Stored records
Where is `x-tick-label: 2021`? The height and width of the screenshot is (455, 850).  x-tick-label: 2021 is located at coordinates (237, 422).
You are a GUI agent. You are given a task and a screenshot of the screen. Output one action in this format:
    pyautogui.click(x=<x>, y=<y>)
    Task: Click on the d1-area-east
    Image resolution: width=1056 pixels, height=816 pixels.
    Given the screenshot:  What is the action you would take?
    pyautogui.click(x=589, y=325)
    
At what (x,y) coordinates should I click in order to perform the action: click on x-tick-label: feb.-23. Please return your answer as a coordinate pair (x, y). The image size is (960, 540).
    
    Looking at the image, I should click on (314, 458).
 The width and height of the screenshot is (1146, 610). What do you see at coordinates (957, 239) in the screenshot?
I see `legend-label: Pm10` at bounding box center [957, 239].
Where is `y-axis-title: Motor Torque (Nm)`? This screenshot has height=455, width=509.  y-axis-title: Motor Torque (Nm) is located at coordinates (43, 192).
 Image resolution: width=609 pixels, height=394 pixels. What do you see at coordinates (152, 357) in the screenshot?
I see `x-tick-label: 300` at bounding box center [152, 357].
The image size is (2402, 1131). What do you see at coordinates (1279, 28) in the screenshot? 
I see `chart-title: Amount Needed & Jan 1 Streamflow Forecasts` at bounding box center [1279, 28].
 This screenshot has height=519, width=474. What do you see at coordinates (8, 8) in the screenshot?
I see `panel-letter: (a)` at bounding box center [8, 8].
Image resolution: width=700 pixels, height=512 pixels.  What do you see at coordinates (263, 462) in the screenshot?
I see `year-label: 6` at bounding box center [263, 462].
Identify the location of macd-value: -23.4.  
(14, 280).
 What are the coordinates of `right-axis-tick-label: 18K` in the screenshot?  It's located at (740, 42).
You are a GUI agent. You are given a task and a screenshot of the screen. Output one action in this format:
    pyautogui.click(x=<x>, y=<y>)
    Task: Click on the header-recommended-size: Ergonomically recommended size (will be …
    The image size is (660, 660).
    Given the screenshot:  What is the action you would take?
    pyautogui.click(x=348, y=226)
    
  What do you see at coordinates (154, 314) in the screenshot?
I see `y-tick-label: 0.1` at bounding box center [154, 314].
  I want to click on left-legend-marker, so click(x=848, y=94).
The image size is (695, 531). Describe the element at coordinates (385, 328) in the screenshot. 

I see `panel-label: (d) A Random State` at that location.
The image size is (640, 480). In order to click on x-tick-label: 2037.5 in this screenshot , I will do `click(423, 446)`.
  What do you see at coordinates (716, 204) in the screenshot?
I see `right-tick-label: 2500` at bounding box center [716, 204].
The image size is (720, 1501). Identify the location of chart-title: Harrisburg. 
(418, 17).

* **DESCRIPTION OF THE TASK**
Retype the records word for word, beginning at the line that contains "What do you see at coordinates (716, 204)" and continuing through the end of the records.

* **SOLUTION TO THIS PROBLEM**
  What do you see at coordinates (716, 204) in the screenshot?
I see `right-tick-label: 2500` at bounding box center [716, 204].
The image size is (720, 1501). Identify the location of chart-title: Harrisburg. 
(418, 17).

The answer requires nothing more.